Source: Jennifer Pallanich/JPT

Automating well downtime detection helped ExxonMobil identify wells that were open but not producing so engineers and production technicians could work to bring priority wells back online.

The supermajor developed its Downtime Advisory System (DTAS) to improve well production uptime tracking in the Permian Basin to better respond to large variations in daily production volumes that resulted from unrecorded downtime, Yan Wang, production engineer for ExxonMobil Upstream Permian Business Unit, said during a 25 September technical session at SPE’s Annual Technical Conference and Exhibition in New Orleans.
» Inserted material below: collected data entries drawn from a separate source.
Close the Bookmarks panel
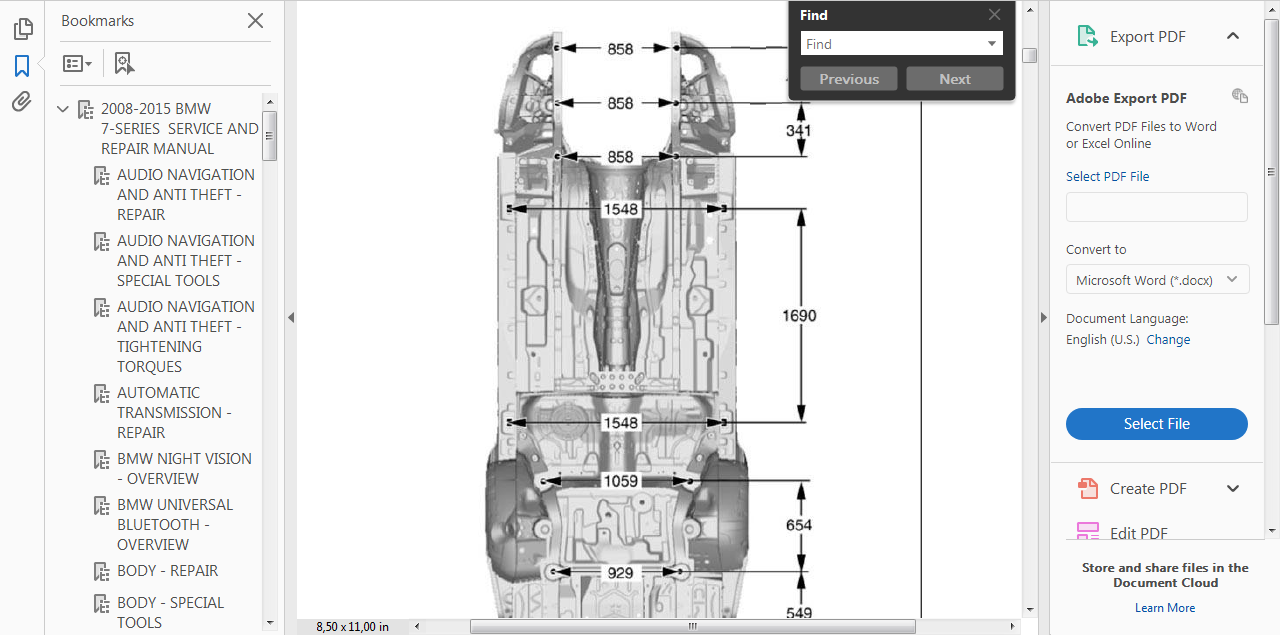1280x635 pixels. coord(255,21)
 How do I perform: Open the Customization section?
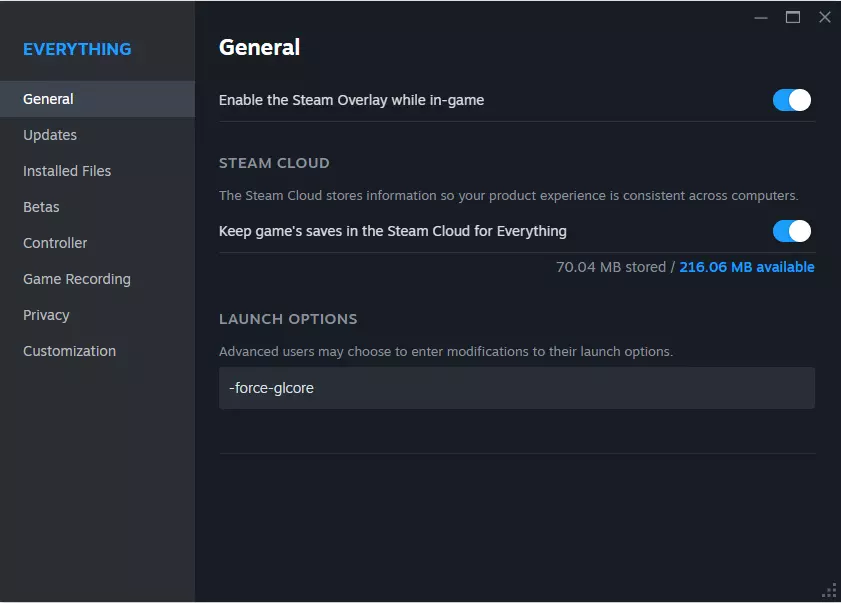pos(69,351)
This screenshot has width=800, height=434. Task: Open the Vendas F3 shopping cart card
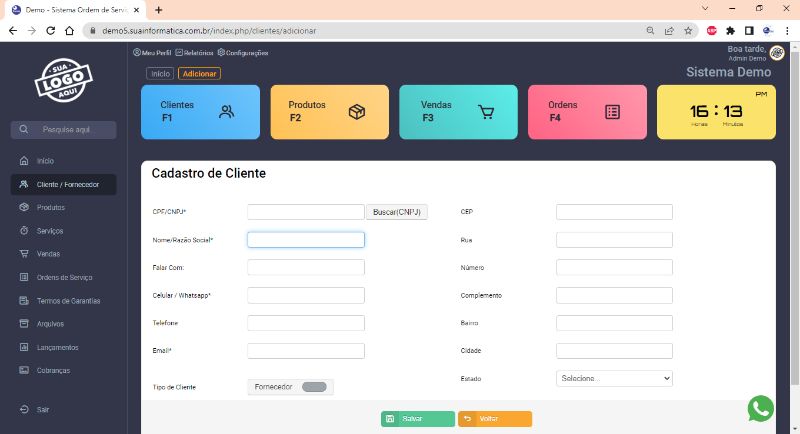(458, 112)
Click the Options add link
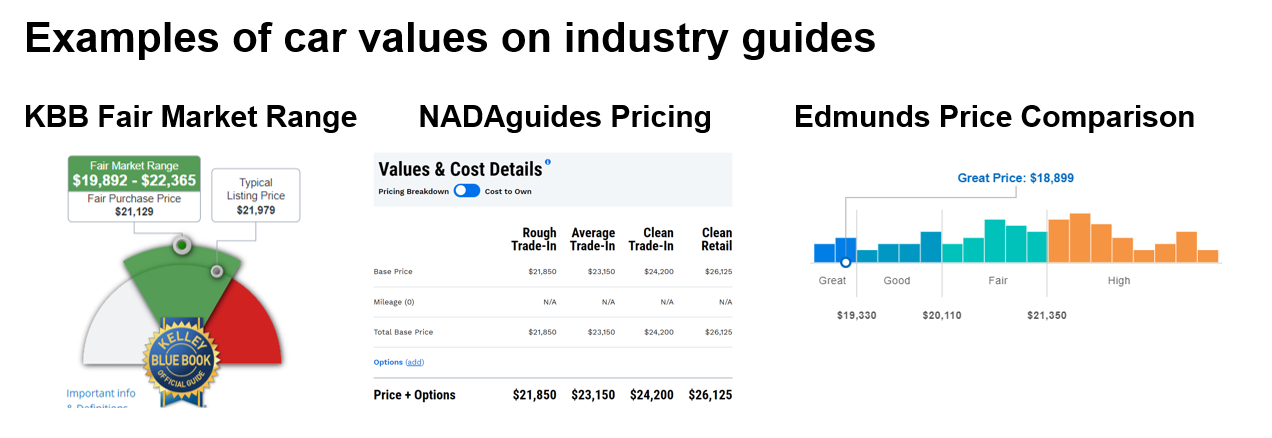This screenshot has width=1272, height=438. point(414,362)
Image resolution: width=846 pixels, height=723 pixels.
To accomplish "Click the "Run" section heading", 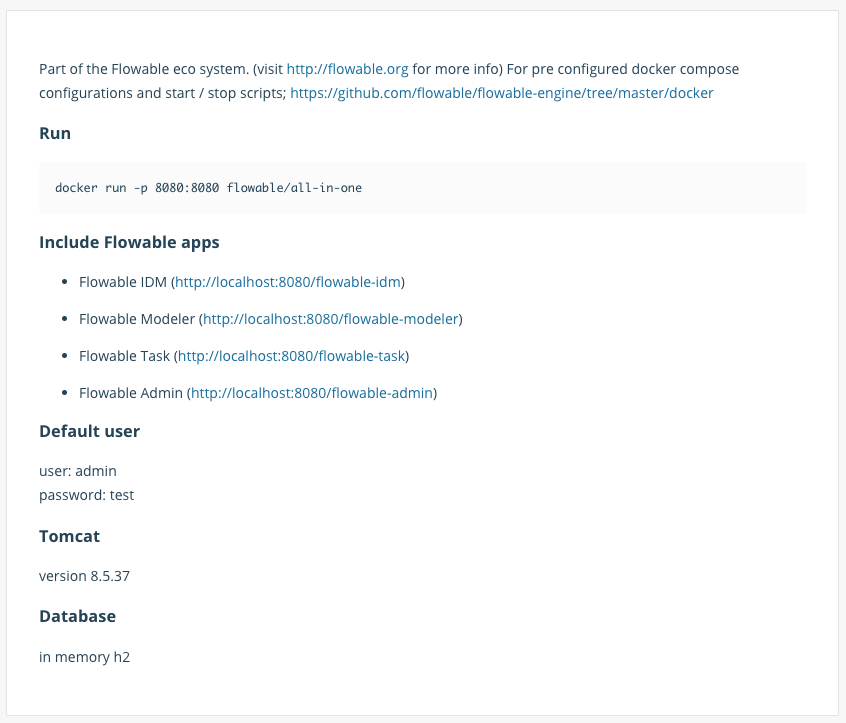I will pos(55,133).
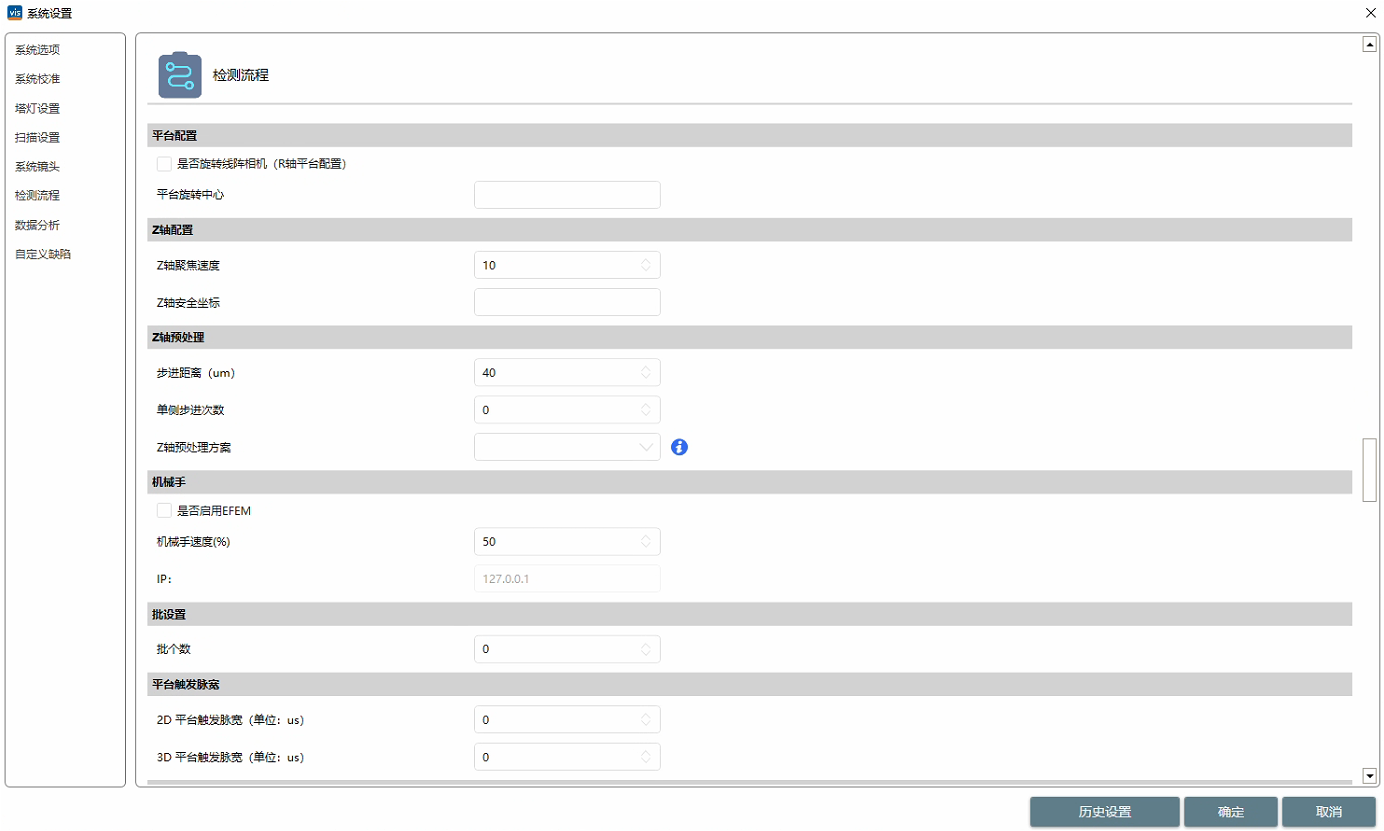Image resolution: width=1384 pixels, height=831 pixels.
Task: Click scroll up arrow at top right
Action: (x=1370, y=45)
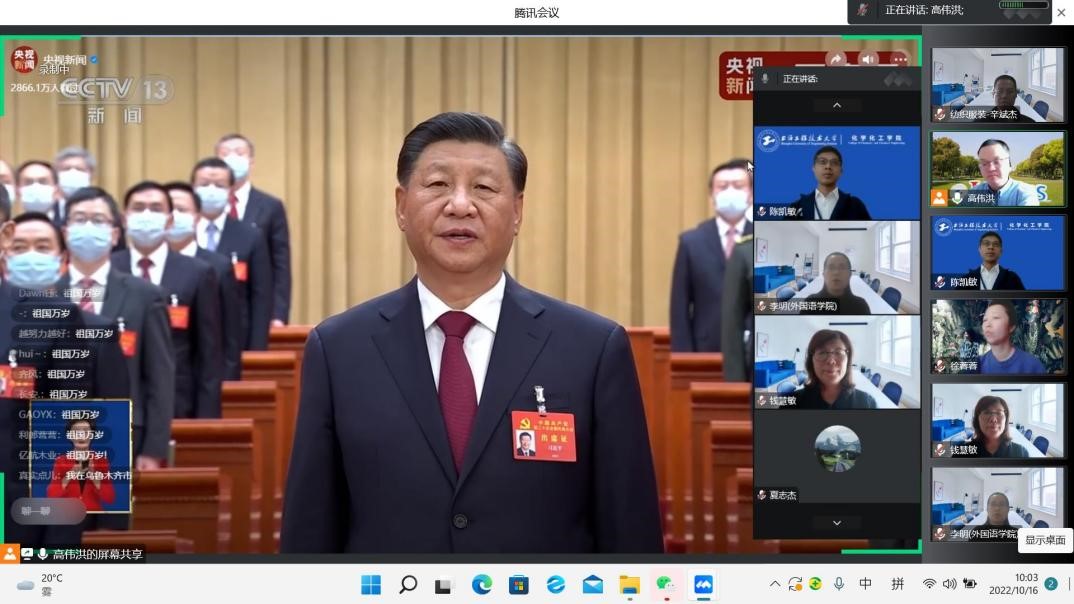Mute the live stream via speaker icon
1074x604 pixels.
click(868, 60)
A limited number of production engineers and lease operators were responsible for monitoring many wells in the Permian which made it challenging to accurately record volume losses. As such, it was difficult to identify and act on production optimization opportunities, according to “Production Optimization through Operate by Priority: The Development and Deployment of Downtime Advisory System to Permian Wells” (SPE 221082).

For the purposes of the DTAS, Wang said, ExxonMobil defined downtime as when a well was not producing its primary production fluid, which would be oil for most wells in the Permian Basin. ExxonMobil considered a well to be underperforming, on the other hand, when it was still producing its primary commodity but at rates lower than expected due to an operating condition such as reduction in gas lift, pinched choke, or higher than usual flowline pressure.

Increasing instrumentation and communication makes production data more readily available, particularly in offices far from the field. But all that data could overload a production engineer, Wang said, so the idea of using that data and algorithms to automate detection of nonproductive wells was considered.

Doing so had a number of benefits, Wang noted, including improving accuracy of downtime data, saving travel time, and enabling the identification of the highest-volume wells that could be prioritized to return to production.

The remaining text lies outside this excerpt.